This invention relates to an electro-optical display device including the features of the invention.
Various types of electro-optical display devices and units are known, namely electro-optical display devices having liquid crystals or colloidal disperse systems as electro-optical material, electrochromic display devices and electrophoretic display devices. All of these display devices are passive display devices including the common feature that a cell is available which is limited by two parallel substrates. The substrates are held at a spacing of a few micrometers by a sealing material which may include spacing elements in such a way that a cell or a chamber is formed for the active electro-optical material. The first substrate in the direction of view is thereby always transparent and carries transparent electric conducting layers or electrodes whose shape corresponds to the signs or numerals to be indicated. The second substrate can either be transparent or not and also carries electrodes. The display device can be activated by applying a voltage to the electrodes. Such electro-optical display devices can indicate a plurality of conditions of an object to be measured, when the electrodes are subdivided in individual segments, which are for example controllable through an integrated circuit.
Semiconductive metal oxides, such as indium trioxide and tin(IV) oxide were successful in the practice. The preferred conducting layer material on the basis of indium trioxide is available under the trade name ITO. This material can be surfaced on a substrate by vaporising, vacuum sputtering or similar methods either in layers having the shape of the desired pattern of electrodes or as a single coherent layer in which the desired pattern of electrodes is provided thereafter by etching. Substrates surfaced with a thin coherent layer with a thickness of a few nanometers, for example glass plates coated with ITO, are available on the market.

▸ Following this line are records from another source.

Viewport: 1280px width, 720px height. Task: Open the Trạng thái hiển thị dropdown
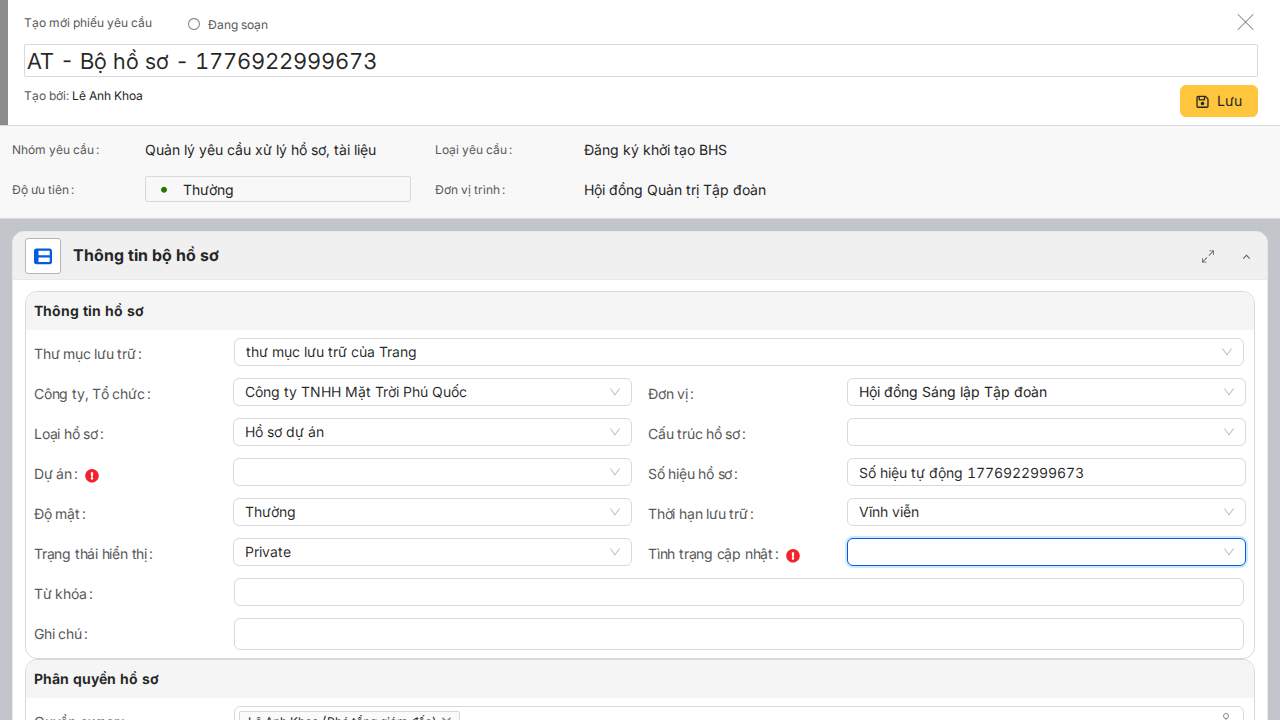tap(432, 552)
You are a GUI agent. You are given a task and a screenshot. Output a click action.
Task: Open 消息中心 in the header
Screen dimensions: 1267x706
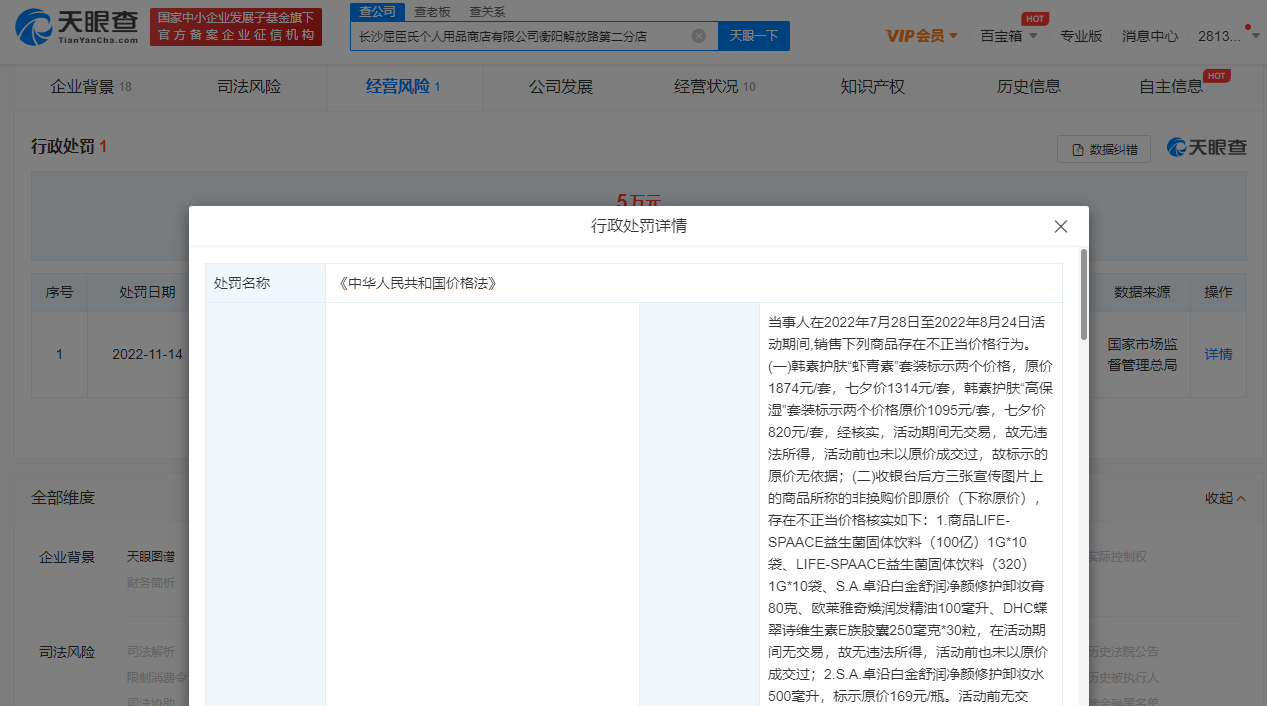pos(1149,36)
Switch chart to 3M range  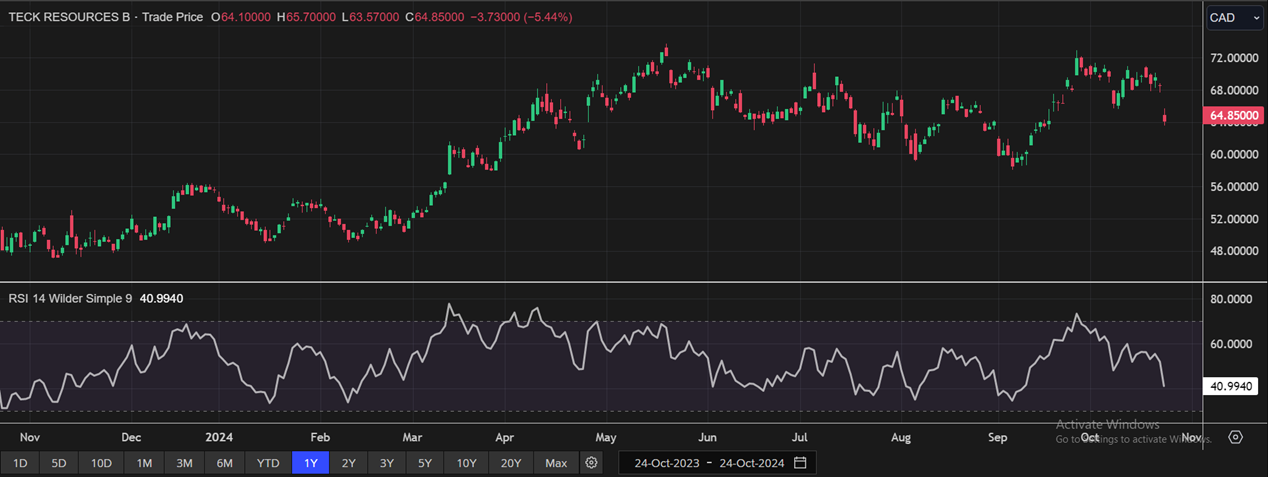pyautogui.click(x=184, y=463)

The segments of the electrodes shaped in accordance with the desired pattern in addition to the sections positioned in the indicating area of the completed display device also include sections which lead to one of the borders of the substrate and via which the electric connection is effected. These areas are called metal conductors.
However the layer of electrodes cannot be directly provided with through-connections or bonded with metallic connecting leads normally made from copper or aluminium by usual physical methods of semi-conductor technology, such as soldering or ultrasonic welding, because the materials do not stick together. Moreover the layers have a relatively high electronic resistance, so that the metal conductors have to be supplied with voltages higher than desired in order to operate such a display device. Due to the high resistance the time constant of time delay after the expiration of which such a display device responds to an applied voltage, is also higher than desired. On these grounds it is necessary to provide the electrodes of the metal conductors with a metal coating.
On principle it would be possible to deposit a thin metal coating directly on a layer of semi-conductive metal oxides by means of metallising, vacuum sputtering or similar methods. When the metal is deposited in such a way the adhesion is effected by jamming the micro crystals mechanically. Due to the differing crystal lattices and lattice binding energies there is no diffusion or formation of mixed crystals between the metal coating and the layer of semiconductive metal oxides. This is why many metals stick to the layer only insufficiently, so that one is restricted in chosing the material or has to rely on depositing intermediate layers. As for instance the German specification OS No. 2,807,350 shows two chromium intermediate layers have to be deposited in order to be able to produce an adherent gold coating or an iron layer has to be deposited in order to be able to produce an adherent nickel coating. The intermediate layers and the coating are surfaced by vaporising or spraying. These methods require a high amount of energy and technology.
It is an object of the present invention to create an appropriate substrate for an electro-optical display device and that the electrode layer of this substrate, which layer includes one or more semi-conductive metal oxides, and the metal coatings used for electro-optical display devices directly adhere to this electrode layer. The substrate and thus the entire electro-optical display device is to be produced simply and economically.